Tuesday, July 14, 2009


On the recent hiking trip in the mountains of West Virginia we were on a focused walk to the end of a short trail that would bring us to a rock outcropping providing a view of one of the valleys in Pocahontas County, the valley where Pearl S. Buck's birth home now stands. We almost missed the wild orchid in the photo below. It which was just to the side of the path and we could have raced by missing it in our determination to reach our destination.
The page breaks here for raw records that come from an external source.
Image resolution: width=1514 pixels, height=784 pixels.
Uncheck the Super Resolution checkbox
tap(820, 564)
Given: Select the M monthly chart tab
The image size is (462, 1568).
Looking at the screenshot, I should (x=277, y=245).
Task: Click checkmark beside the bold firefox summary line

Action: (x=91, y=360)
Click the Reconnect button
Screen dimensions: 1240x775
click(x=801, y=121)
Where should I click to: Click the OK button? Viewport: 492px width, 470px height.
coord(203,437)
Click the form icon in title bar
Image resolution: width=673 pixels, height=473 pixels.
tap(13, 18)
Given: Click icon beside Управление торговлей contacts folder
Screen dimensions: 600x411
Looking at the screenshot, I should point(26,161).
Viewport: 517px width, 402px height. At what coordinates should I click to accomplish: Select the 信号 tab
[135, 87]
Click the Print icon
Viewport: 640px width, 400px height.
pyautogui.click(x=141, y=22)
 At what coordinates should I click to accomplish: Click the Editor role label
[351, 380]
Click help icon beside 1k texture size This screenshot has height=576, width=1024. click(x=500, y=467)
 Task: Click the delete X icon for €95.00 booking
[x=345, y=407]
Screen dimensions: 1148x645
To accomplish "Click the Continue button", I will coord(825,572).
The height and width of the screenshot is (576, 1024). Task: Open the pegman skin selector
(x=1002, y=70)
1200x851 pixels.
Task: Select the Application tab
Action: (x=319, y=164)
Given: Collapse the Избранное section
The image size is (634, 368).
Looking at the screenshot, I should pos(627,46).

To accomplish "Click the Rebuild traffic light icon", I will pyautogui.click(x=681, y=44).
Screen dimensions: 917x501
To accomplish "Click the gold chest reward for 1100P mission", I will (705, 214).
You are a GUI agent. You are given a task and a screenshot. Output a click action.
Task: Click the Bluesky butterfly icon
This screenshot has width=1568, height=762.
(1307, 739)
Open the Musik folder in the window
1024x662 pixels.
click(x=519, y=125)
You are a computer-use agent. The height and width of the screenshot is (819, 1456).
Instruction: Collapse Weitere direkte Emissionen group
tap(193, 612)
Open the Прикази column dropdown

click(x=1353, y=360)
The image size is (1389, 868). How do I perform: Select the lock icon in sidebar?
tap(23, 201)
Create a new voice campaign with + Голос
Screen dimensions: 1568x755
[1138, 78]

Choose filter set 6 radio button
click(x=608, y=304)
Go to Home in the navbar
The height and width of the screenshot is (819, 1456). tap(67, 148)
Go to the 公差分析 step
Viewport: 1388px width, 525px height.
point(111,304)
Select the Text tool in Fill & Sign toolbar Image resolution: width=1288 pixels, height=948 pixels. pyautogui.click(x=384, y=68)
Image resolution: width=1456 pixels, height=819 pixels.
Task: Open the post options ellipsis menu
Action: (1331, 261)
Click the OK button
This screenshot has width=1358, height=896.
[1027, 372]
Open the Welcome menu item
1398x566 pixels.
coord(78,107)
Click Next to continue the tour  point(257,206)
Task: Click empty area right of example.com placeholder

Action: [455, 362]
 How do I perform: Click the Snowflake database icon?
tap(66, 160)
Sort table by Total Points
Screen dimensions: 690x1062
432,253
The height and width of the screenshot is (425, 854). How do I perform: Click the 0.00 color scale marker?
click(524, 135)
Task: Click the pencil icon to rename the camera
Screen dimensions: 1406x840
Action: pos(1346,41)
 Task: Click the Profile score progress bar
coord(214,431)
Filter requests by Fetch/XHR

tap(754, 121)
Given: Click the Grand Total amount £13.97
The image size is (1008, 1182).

Wild orchids are rare in this area and struggle with habitat destruction as they are not the dominant plant in any area.

I tried hard to identify this one, and while I think I was close, my botanical knowledge (or lack thereof) has taught me that I should not try to identify either orchids or mushrooms! Any experts in this area are free to chime in.

These same orchids were growing throughout the woods near the trail, but only one was blooming. What a rare find! The (second orchid) blossom below was found in the sunnier area of the Cranberry Glades which is the largest bog area in West Virginia and a rare ecosystem giving us a little bit of Canada close to where I live. I think it is also an orchid, perhaps the "common" grass pink orchid. Certainly not common in my experience.


Barry said...

Well at least you know they're orchards and stopped to notice them. I tend to rush on down the trail to get to that next view, only to have Linda ask what I thought about the various sights along with way, which I hadn't noticed.

Hilary said...

So nice that you noticed.... and shared.

Chancy said...

How lovely and such a delight to find a treasure you were not looking for.

"Serendipity "

Main Entry: ser·en·dip·i·ty
Pronunciation: \-ˈdi-pə-tē\
Function: noun
Etymology: from its possession by the heroes of the Persian fairy tale The Three Princes of Serendip
Date: 1754
: the faculty or phenomenon of finding valuable or agreeable things not sought for.

Annie in Austin said...

Once or twice we've run into wild orchids when in some natural area or park - just being able to say it was an orchid made me feel vaguely triumphant - but identifying it was beyond me!
Wonder if Entangled knows...she's so good with Virginia wildflowers... I'll go ask her.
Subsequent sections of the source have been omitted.